Please provide complete information as applicable to your setup.
• Hardware Platform (Jetson / GPU)
Jetson / GPU
• DeepStream Version
8.0
• JetPack Version (valid for Jetson only)
• TensorRT Version
10.9
• NVIDIA GPU Driver Version (valid for GPU only)
591.74
• Issue Type( questions, new requirements, bugs)
new requirements
• Requirement details( This is for new requirement. Including the module name-for which plugin or for which sample application, the function description)
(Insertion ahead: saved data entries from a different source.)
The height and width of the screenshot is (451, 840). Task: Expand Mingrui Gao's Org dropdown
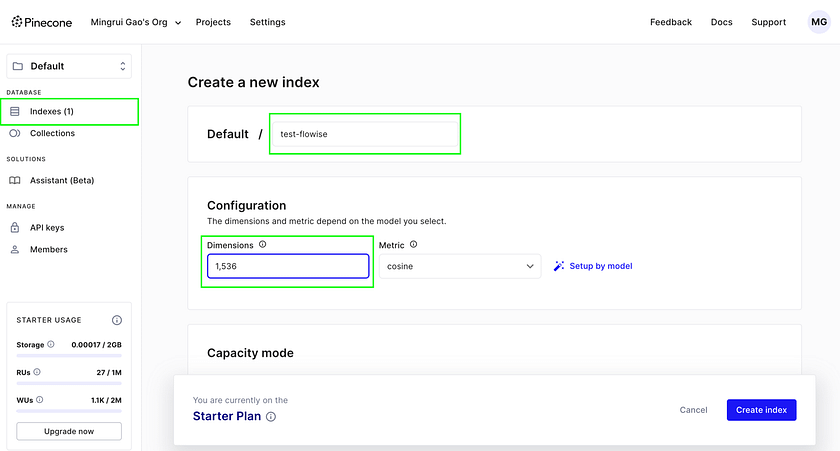(137, 22)
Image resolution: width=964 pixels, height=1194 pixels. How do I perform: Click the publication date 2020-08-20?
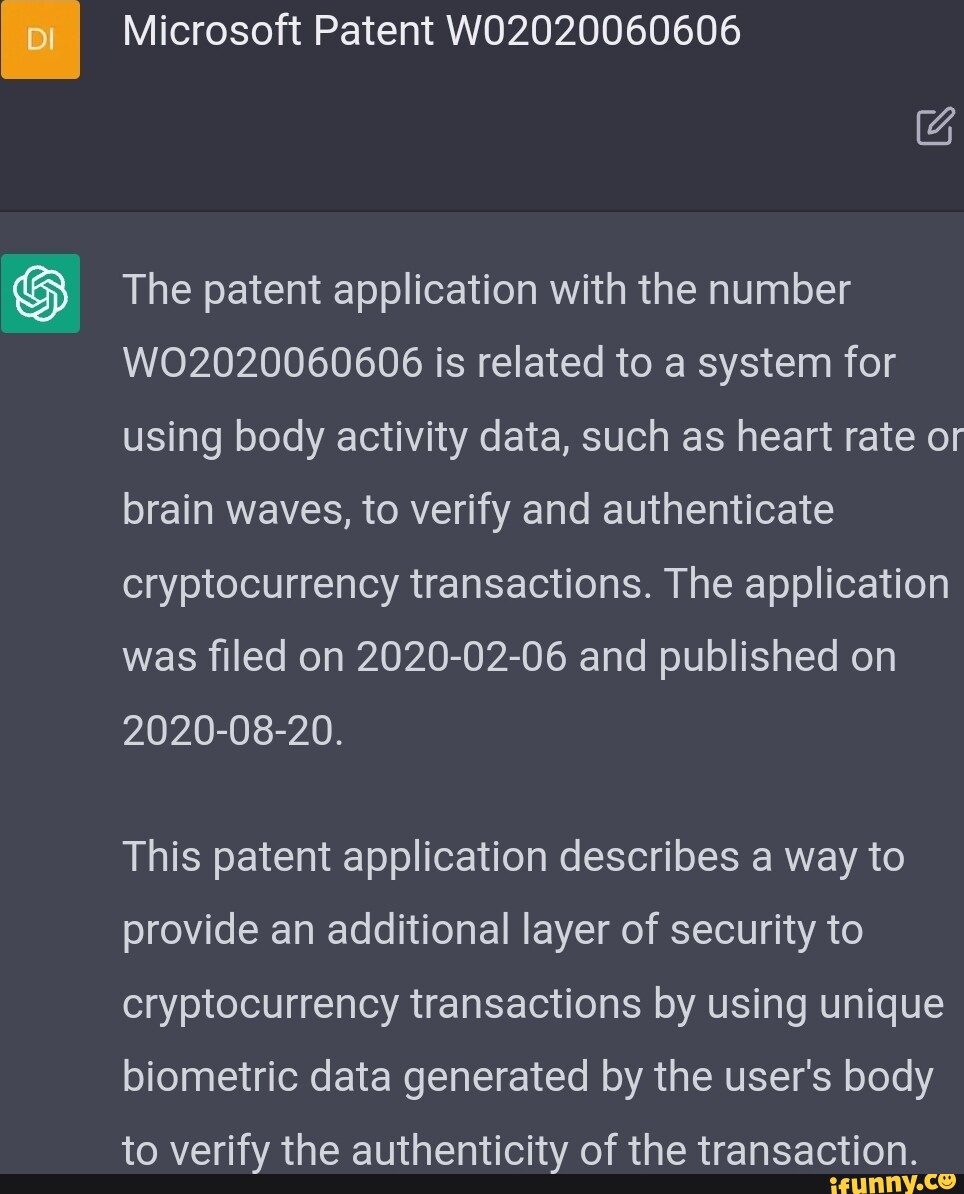coord(232,731)
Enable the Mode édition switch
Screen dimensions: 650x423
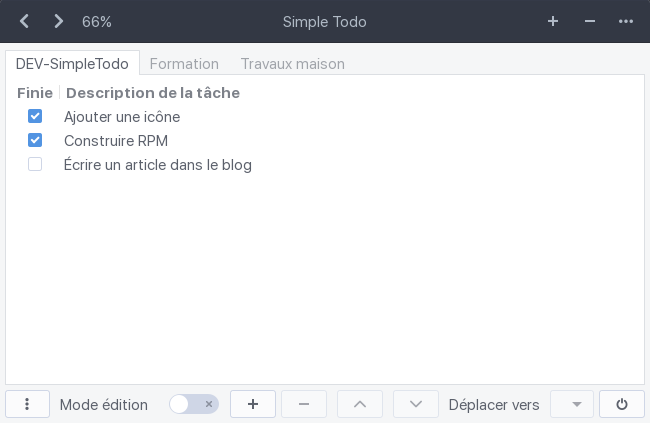point(194,404)
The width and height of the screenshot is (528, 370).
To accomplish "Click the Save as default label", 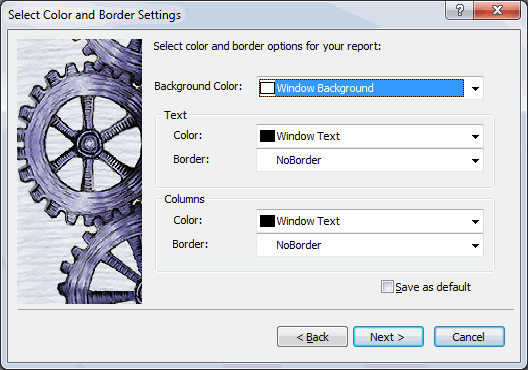I will pos(433,287).
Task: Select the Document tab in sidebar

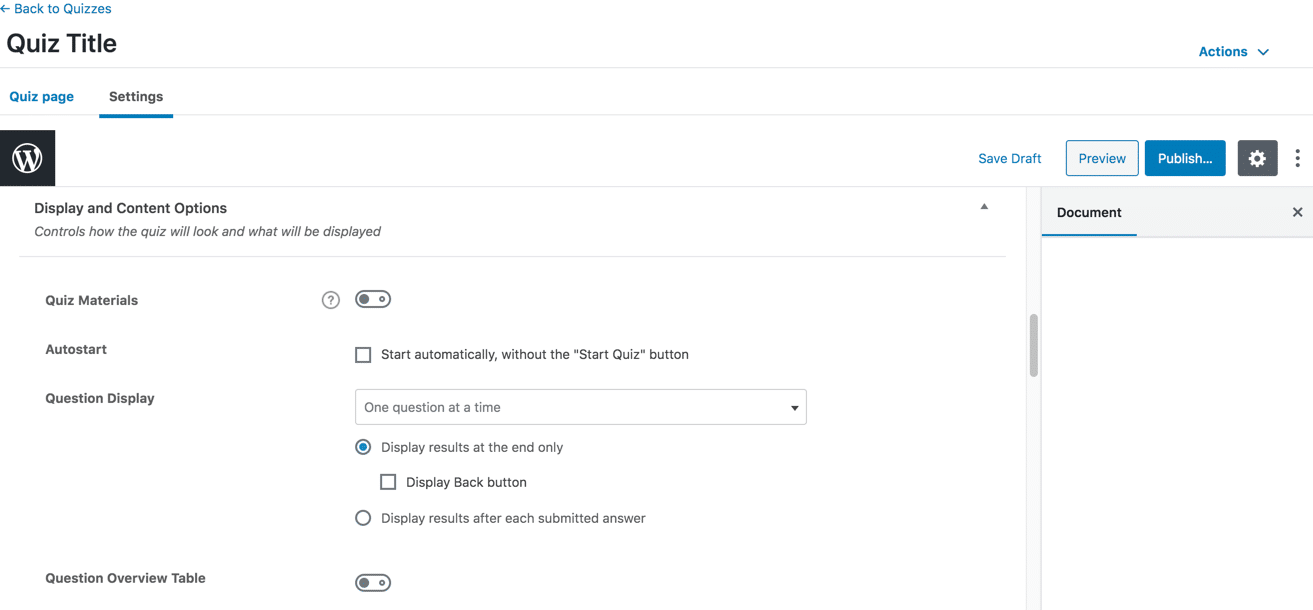Action: pyautogui.click(x=1089, y=212)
I implemented a smart caching system for TensorRT engine files in nvdsinfer and wanted to share it with the community.
THE PROBLEM
The current engine file naming only uses batch size (model_b8_gpu0_fp16.engine), ignoring input dimensions, GPU model, and TensorRT version. This causes unnecessary rebuilds when you change input size or move to a different machine.
Also, if you do not explicitly set model-engine-file in config, the system always rebuilds even when a valid engine exists in the model directory.
THE SOLUTION
New naming format that includes all relevant parameters: model_b8_i640x640_sm120_rtx5090_trt10.7_fp16.engine
The system now auto-discovers existing engines without requiring manual configuration. It searches for a matching engine file based on current parameters and only rebuilds if none is found.
If any engine fails to load (corrupted, version mismatch), it automatically rebuilds.
RESULT
First run: builds engine (several minutes) Subsequent runs: loads existing engine (2-3 seconds)
Different configurations coexist as separate files, no more overwrites.
AVAILABILITY
Complete implementation available here: deepstream_8.0_plugins/libs/nvdsinfer at feature/nvdsinfer-engine-smart-caching · levipereira/deepstream_8.0_plugins · GitHub
For more details about the feature:
The code is available without restrictions for NVIDIA to incorporate into official DeepStream if useful. Compatible and tested only on DeepStream 8.0. Fully backward compatible with existing configurations.
Modified files:
- libs/nvdsinfer/nvdsinfer_model_builder.h
- libs/nvdsinfer/nvdsinfer_model_builder.cpp
- libs/nvdsinfer/nvdsinfer_context_impl.cpp